10. Disclosure and Transfer of Your Personal Data

We do not sell, rent or otherwise disclose personal data with any other parties other than as set out in this Privacy Policy. We may, in certain circumstances, receive your details from online charitable giving platforms in accordance with a particular platform’s privacy policy – e.g. where you donate to us through an online platform, they may then give us your address so that we can write to you, say thank you and keep you informed of our work.

We store your data securely and in line with data protection law. Legislation does however permit certain disclosures without consent when the information is requested for one or more of the following purposes:

  • To safeguard national security;

  • Prevention or detection of crime including the apprehension or prosecution of offenders;

  • Assessment or collection of tax duty;

  • Discharge of regulatory functions (includes health, safety and welfare of persons at work);

  • To prevent serious harm to a third party;

  • To protect the vital interests of the individual, this refers to life and death situations.
    All requests to provide personal data for one of the above reasons will be specifically authorised

    by ARC’s Business Administrator.

    11. Data transfer to countries outside of the European Union

    For our mailing list, MailChimp’s servers are located in the USA, adhering to the EU-U.S. Privacy Shield Framework. We also use Microsoft Office 365 & SharePoint using only UK/EU servers.
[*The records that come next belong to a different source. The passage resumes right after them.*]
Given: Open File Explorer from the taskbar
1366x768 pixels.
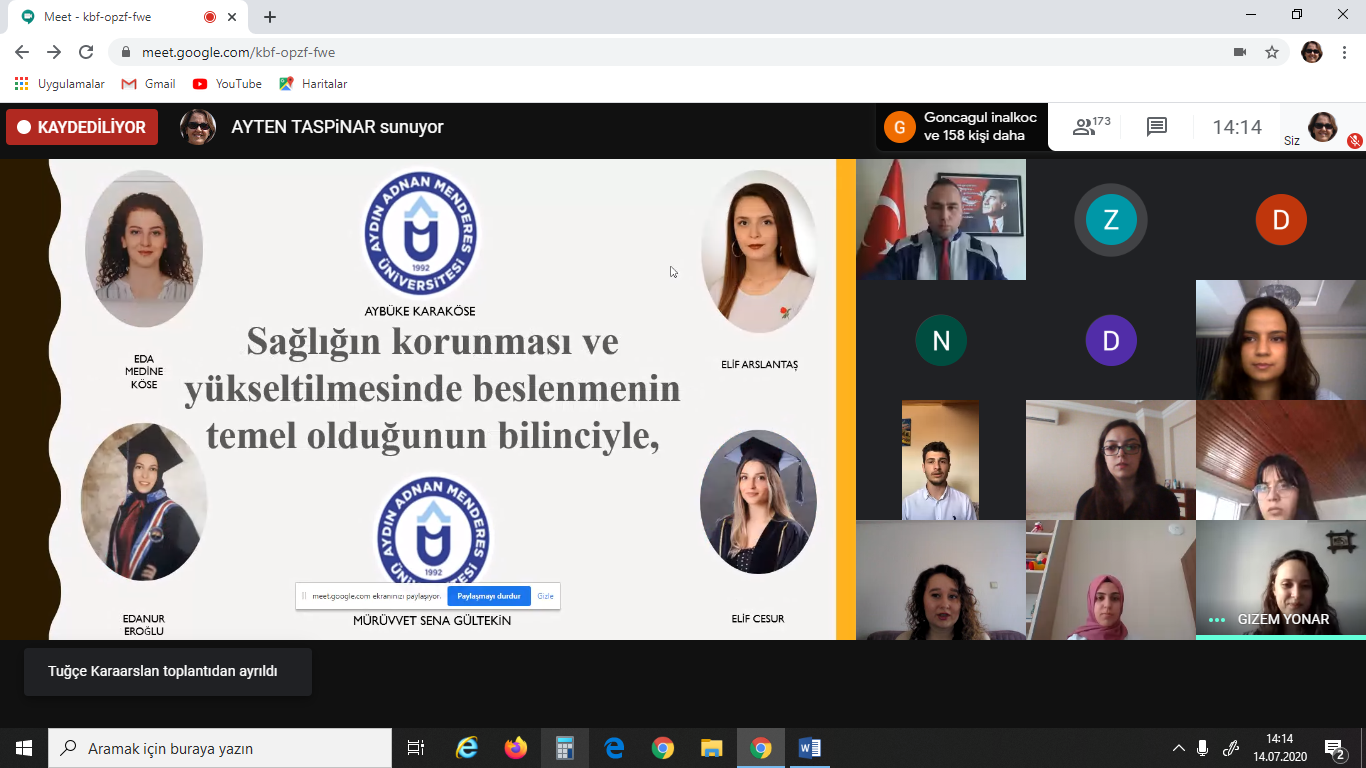Looking at the screenshot, I should point(712,748).
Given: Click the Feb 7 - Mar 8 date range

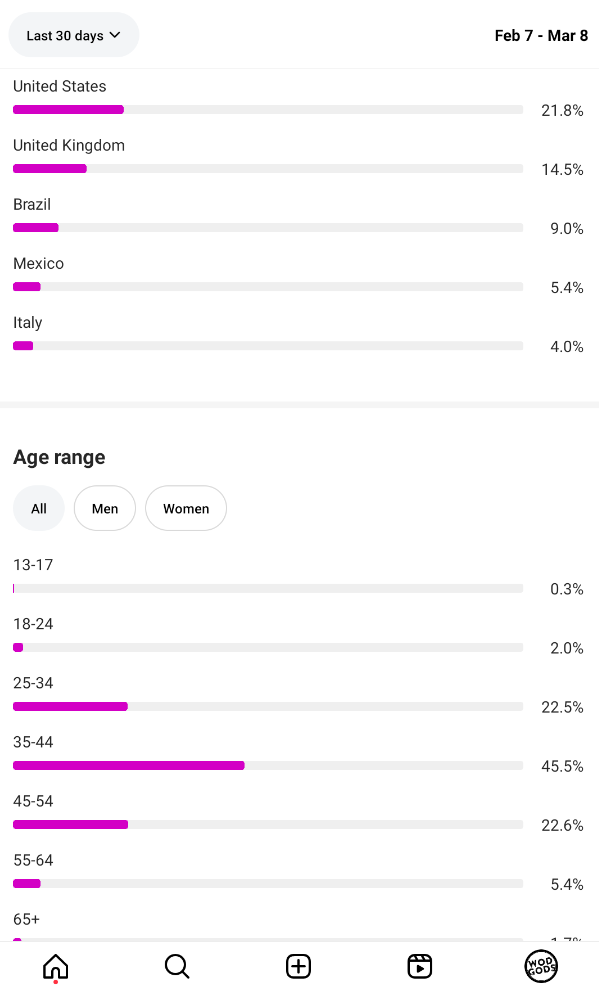Looking at the screenshot, I should [x=541, y=36].
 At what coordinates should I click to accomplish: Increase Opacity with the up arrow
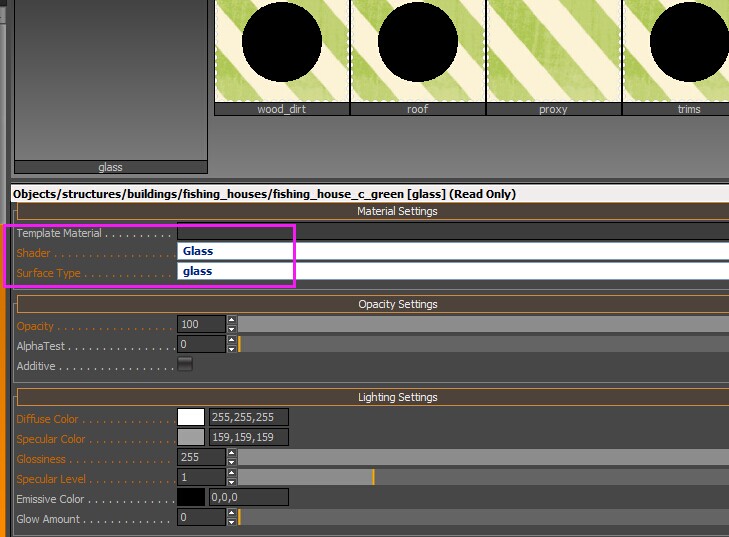pyautogui.click(x=232, y=321)
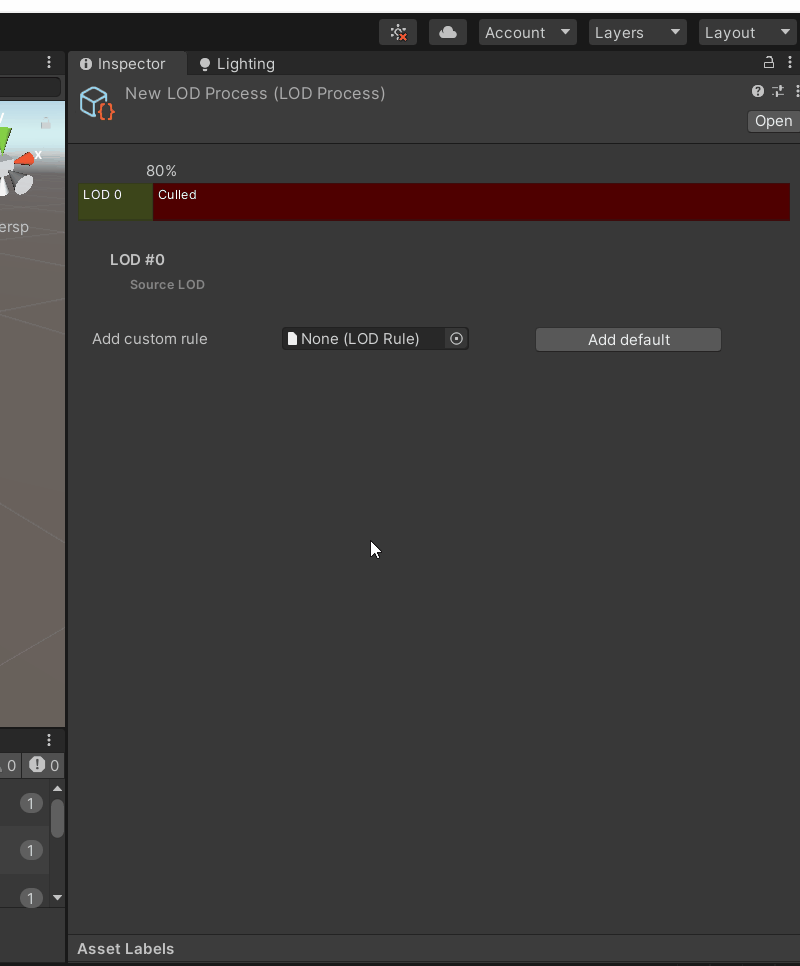Toggle error messages filter in Console
Image resolution: width=800 pixels, height=966 pixels.
click(44, 766)
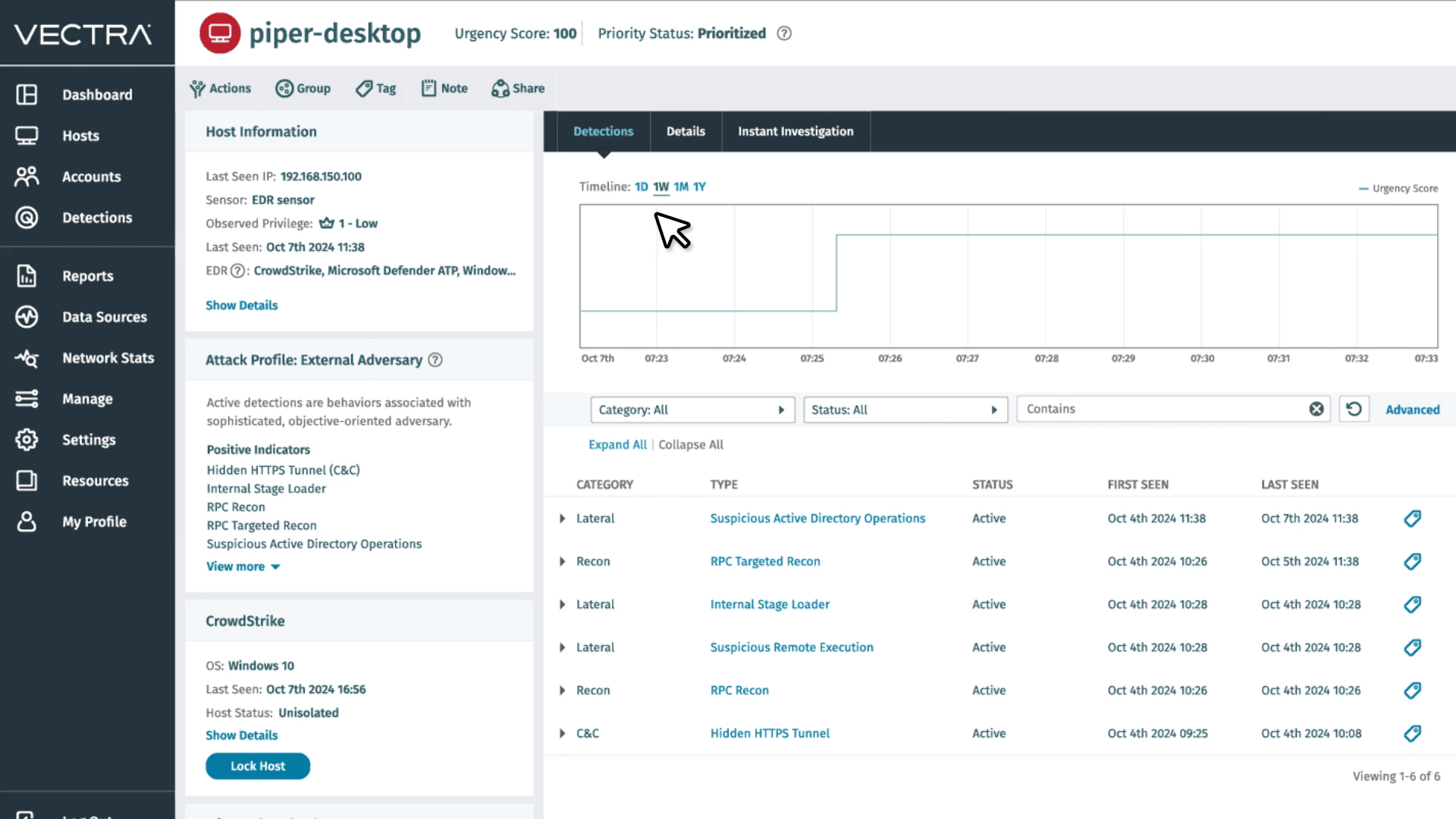Image resolution: width=1456 pixels, height=819 pixels.
Task: Open the Actions menu
Action: point(220,88)
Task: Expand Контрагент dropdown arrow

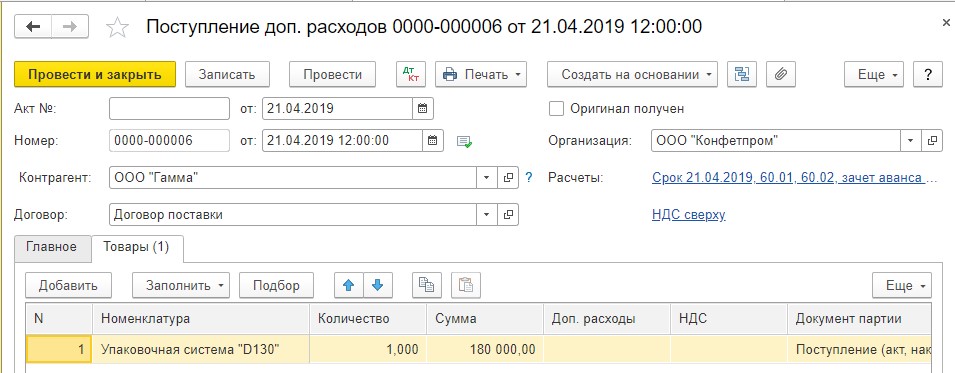Action: (487, 178)
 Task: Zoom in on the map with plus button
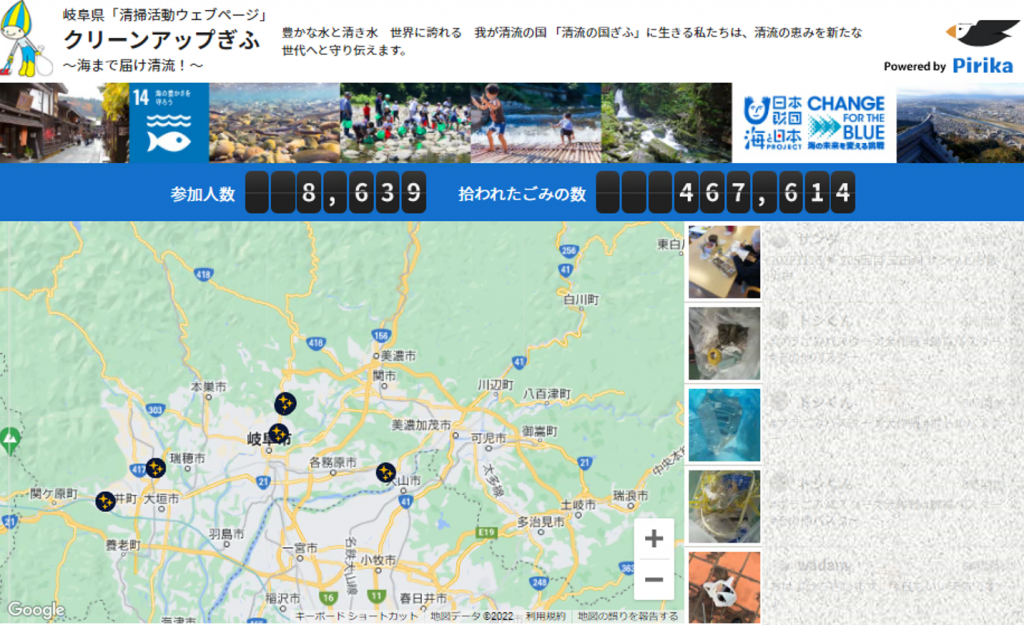point(654,539)
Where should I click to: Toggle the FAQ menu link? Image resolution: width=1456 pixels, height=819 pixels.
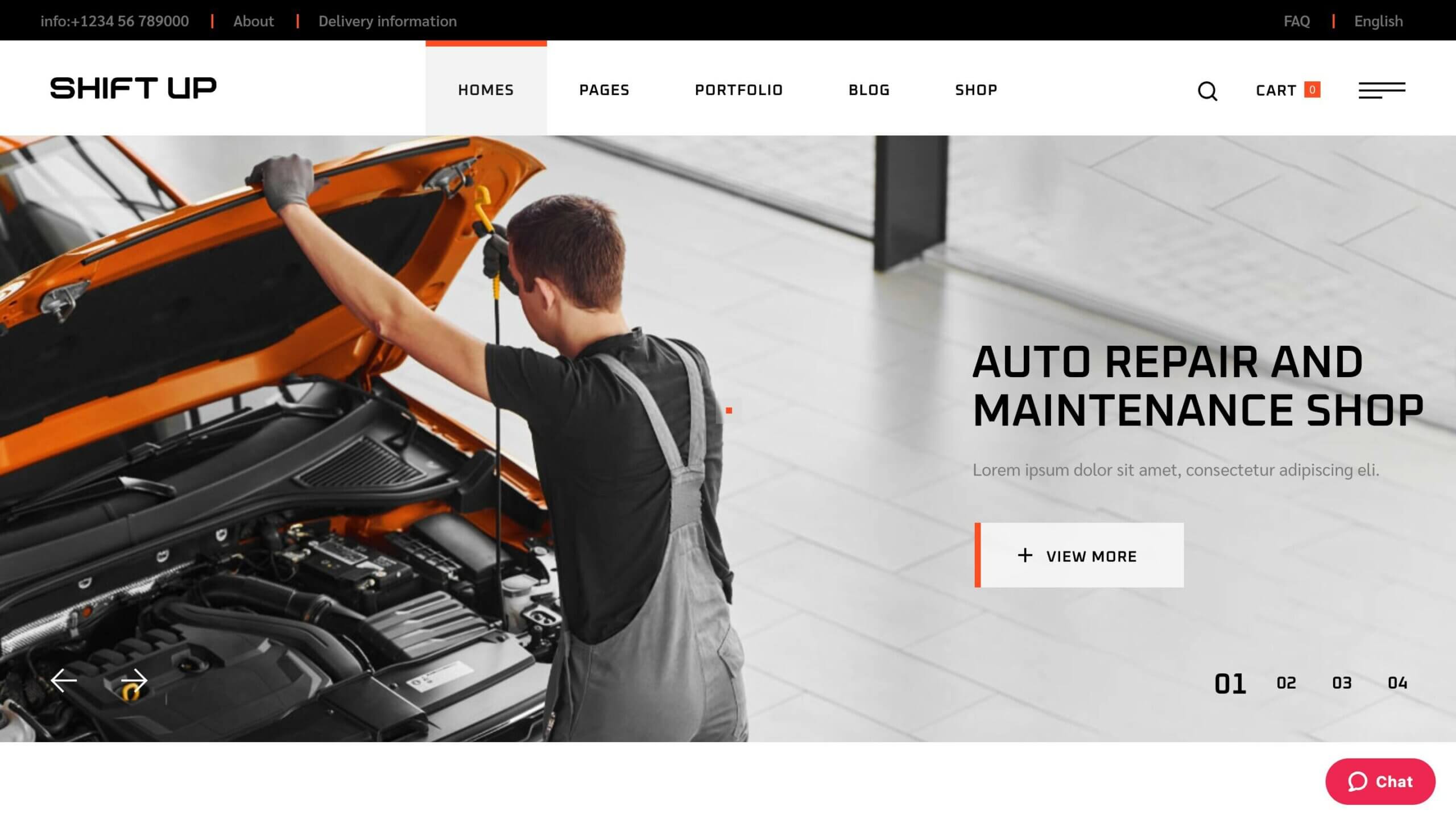1296,20
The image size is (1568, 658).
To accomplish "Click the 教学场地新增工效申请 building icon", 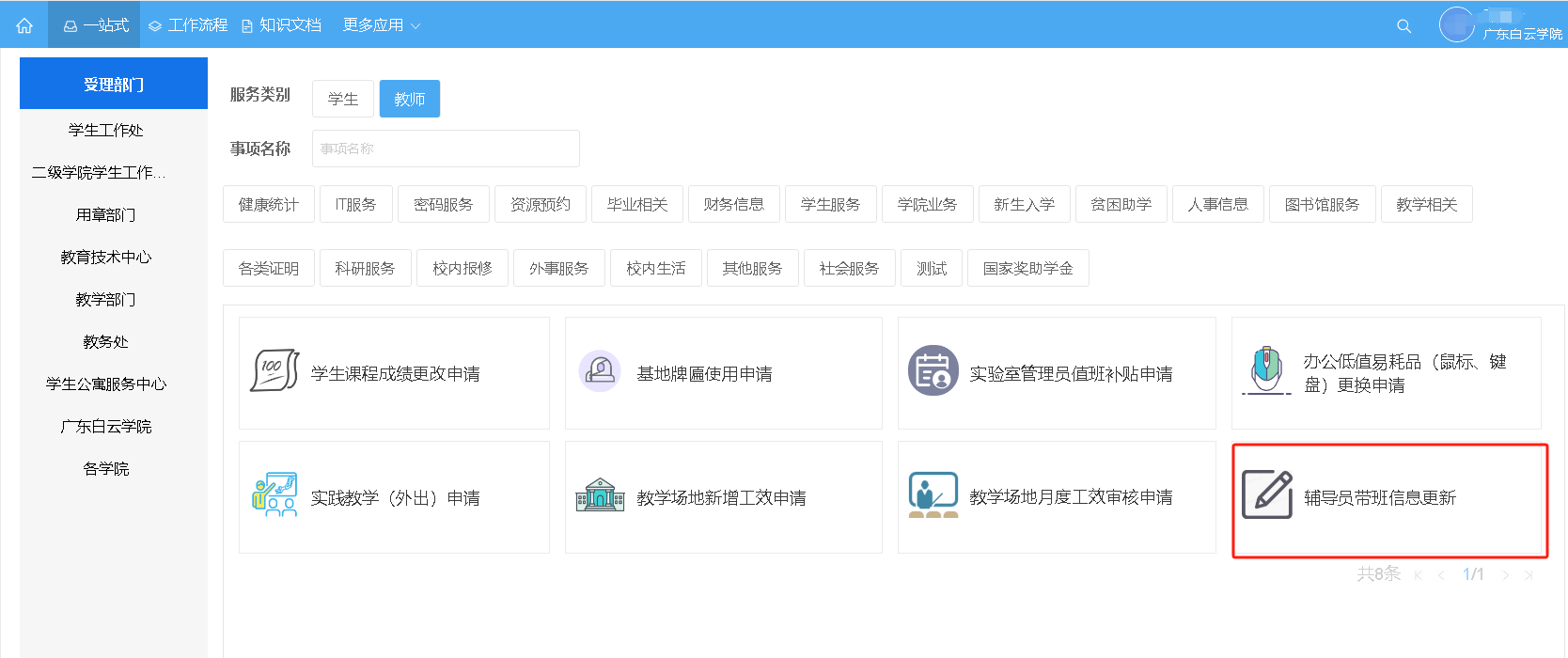I will coord(600,494).
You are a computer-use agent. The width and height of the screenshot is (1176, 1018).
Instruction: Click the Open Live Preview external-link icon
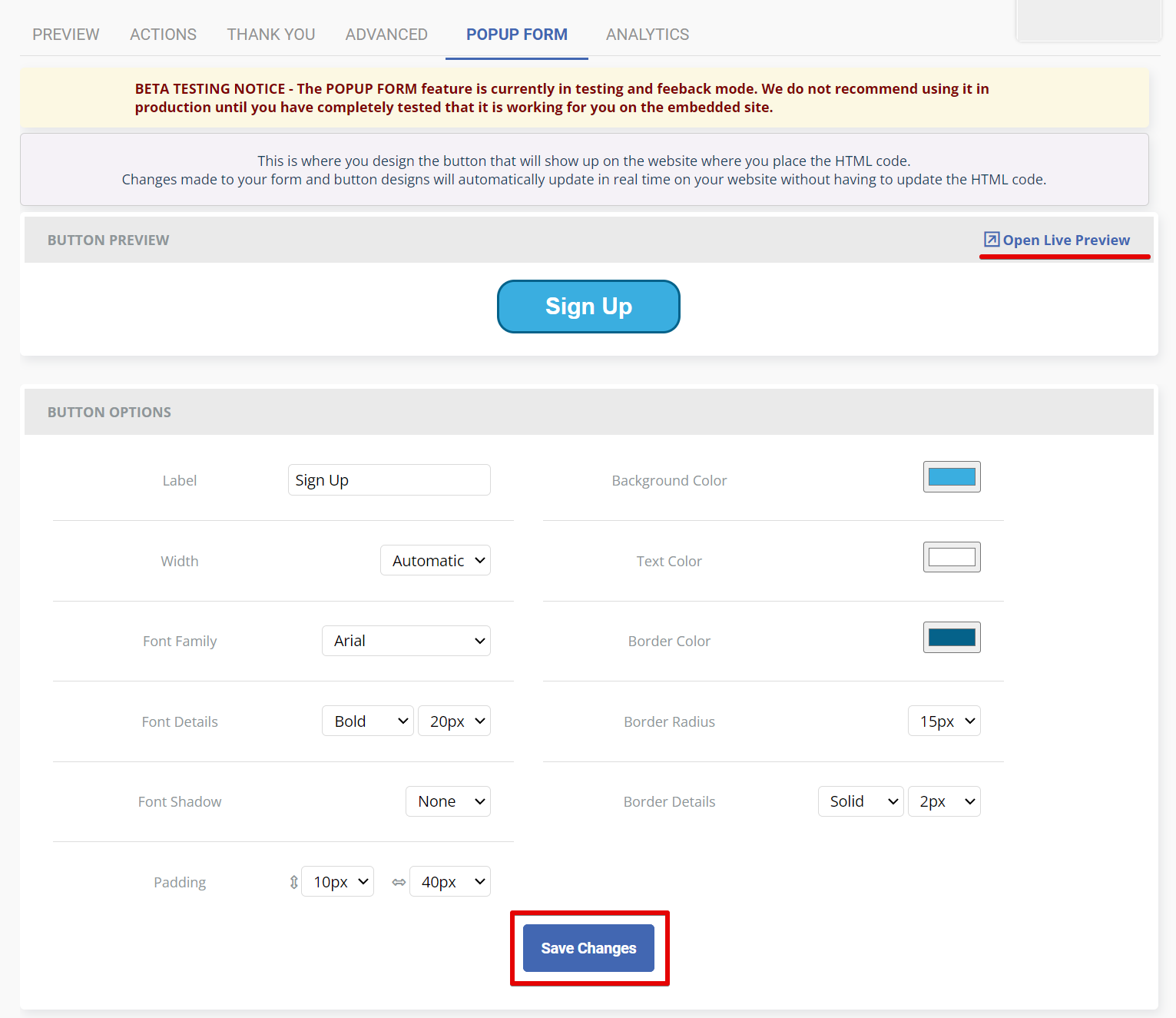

12. Other Privacy Policies

ARC has separate privacy policies covering project-specific apps & information systems for processing the data of Rose Voucher Project service users and traders. These can be viewed by following the links below:

Service users - https://voucher-store.alexandrarose.org.uk/privacy_policy.html

Traders -  https://voucher.alexandrarose.org.uk/privacy-policy

13. Notification of Changes to this Privacy Policy

This policy was last updated in May 2018. If we make any changes to our privacy policy, the new version will be posted on our website, and we will also notify users who subscribe to our mailing list. We may change, modify, add or remove portions of our privacy policy at any time, and any changes will become effective immediately upon being posted on our site unless we state otherwise. We therefore suggest you check this Privacy Policy periodically.